- REQUIRED WORK -
This exercise asks for an exact copy of the lines from the one containing "Image resolution: width=1005" through the final line of the material, with pictures omitted.

- GIVEN RECORDS -
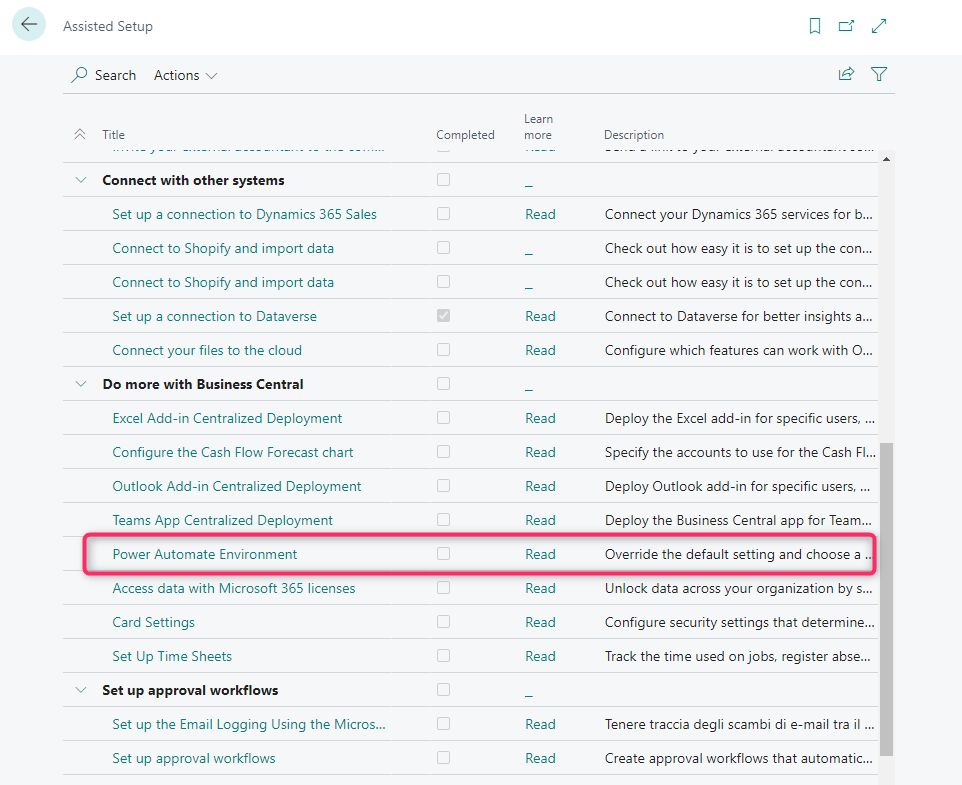Click the back arrow button
Screen dimensions: 962x785
point(29,25)
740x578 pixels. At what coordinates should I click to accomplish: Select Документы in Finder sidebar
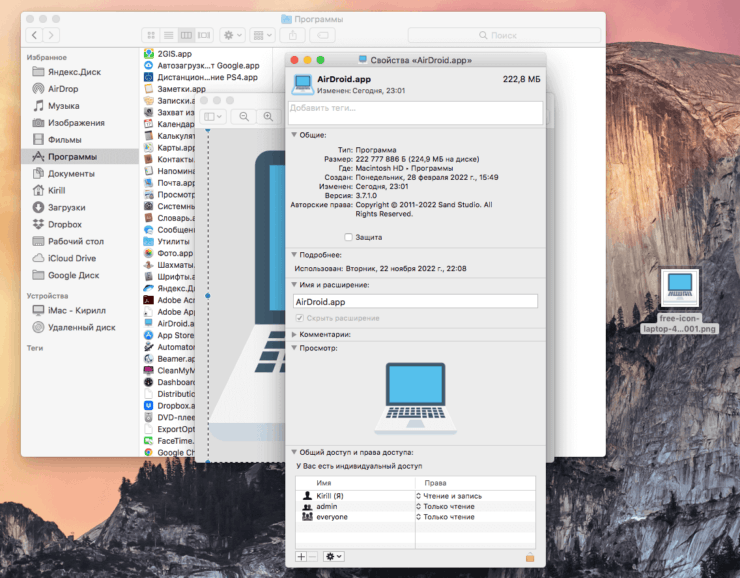click(x=71, y=174)
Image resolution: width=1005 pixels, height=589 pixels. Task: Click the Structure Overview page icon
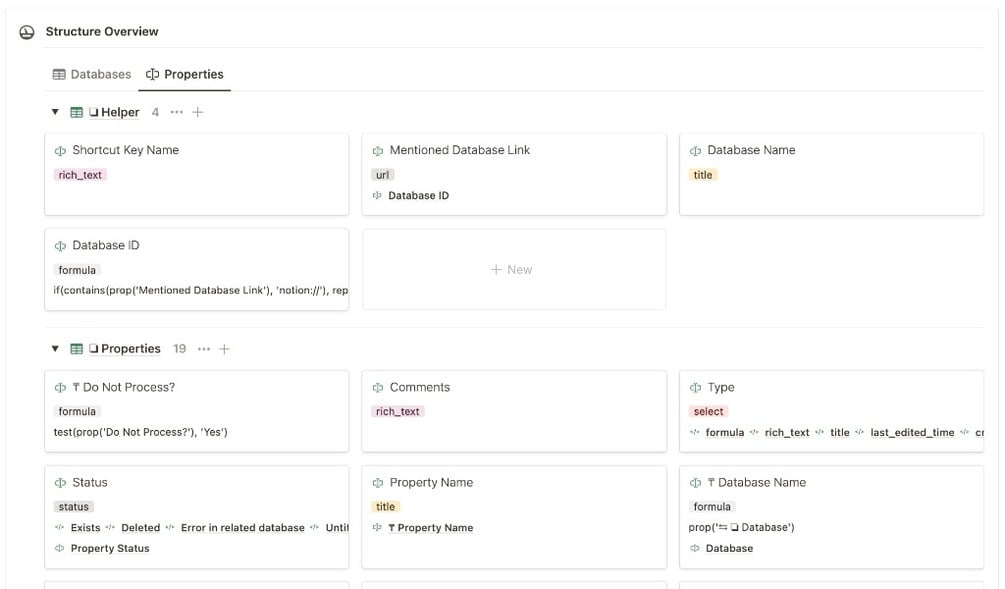[x=27, y=32]
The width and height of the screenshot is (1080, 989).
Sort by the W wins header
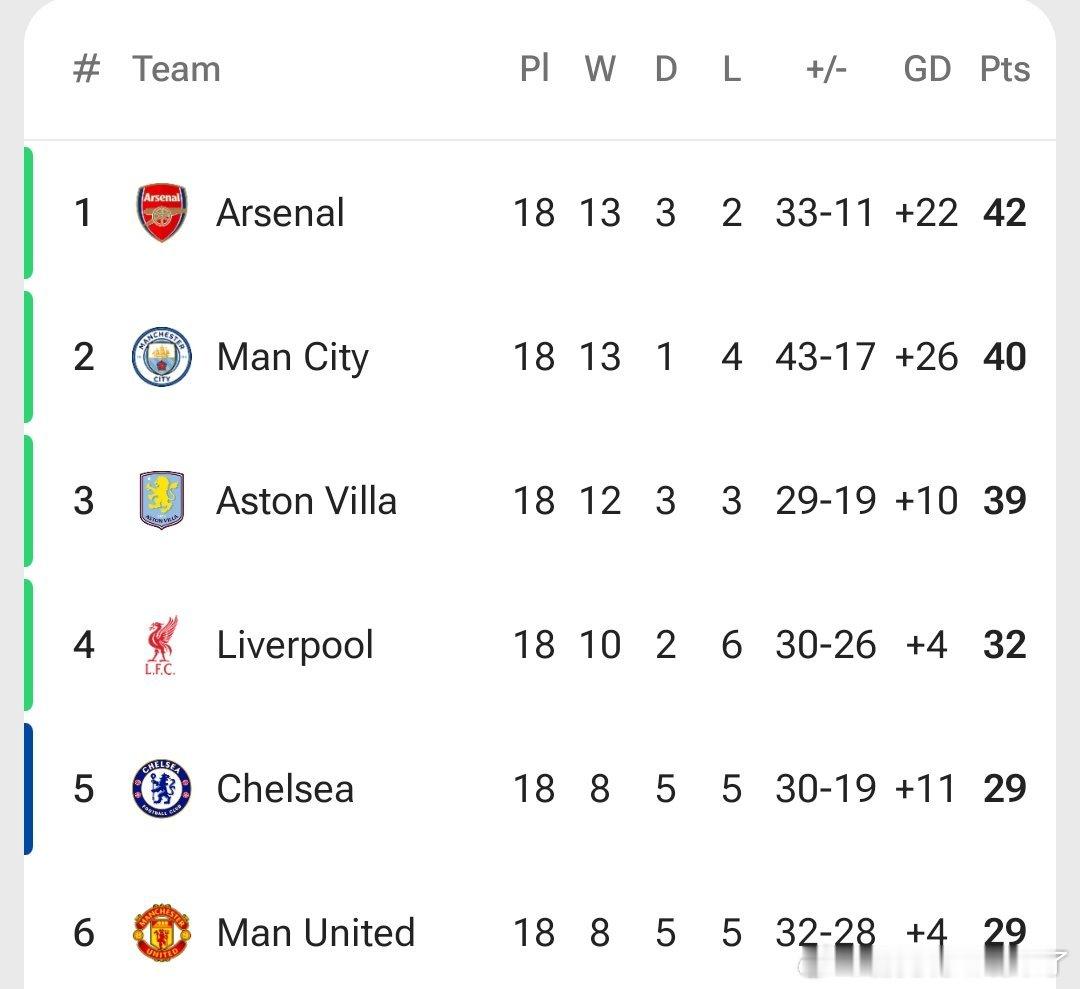(x=600, y=69)
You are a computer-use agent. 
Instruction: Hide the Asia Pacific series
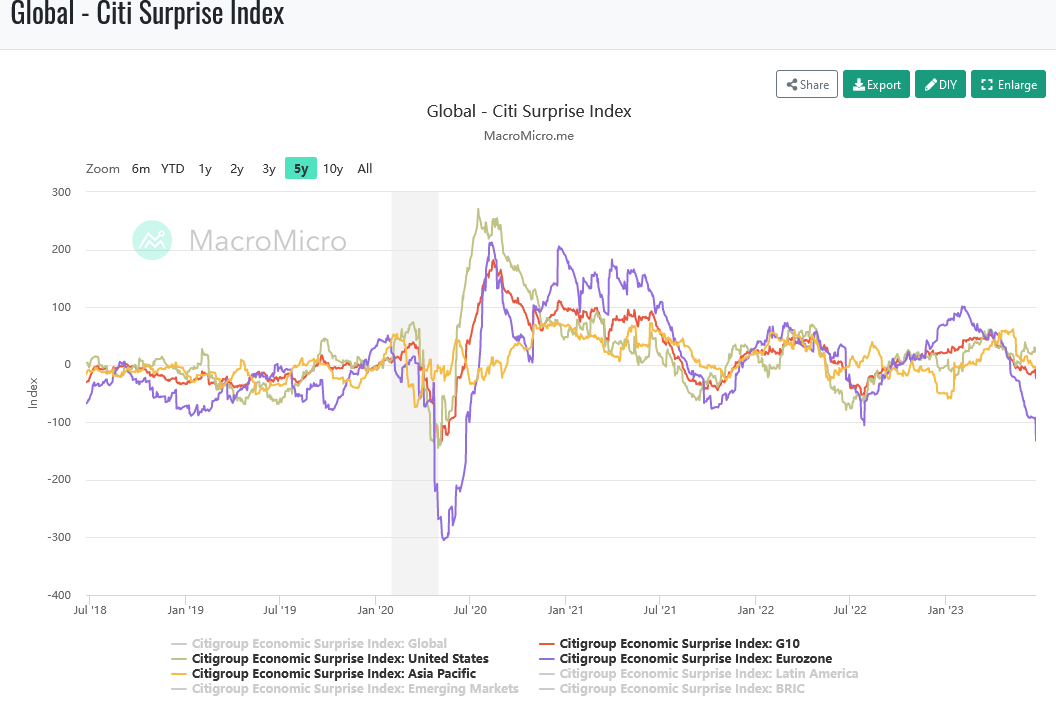click(333, 674)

- THE COMPLETED TASK -
Image resolution: width=1005 pixels, height=589 pixels. Task: Click the Structure Overview page icon
[x=27, y=32]
The width and height of the screenshot is (1080, 989).
Sort by the W wins header
(x=600, y=69)
You are a computer-use agent. 
Instruction: Hide the Asia Pacific series
click(333, 674)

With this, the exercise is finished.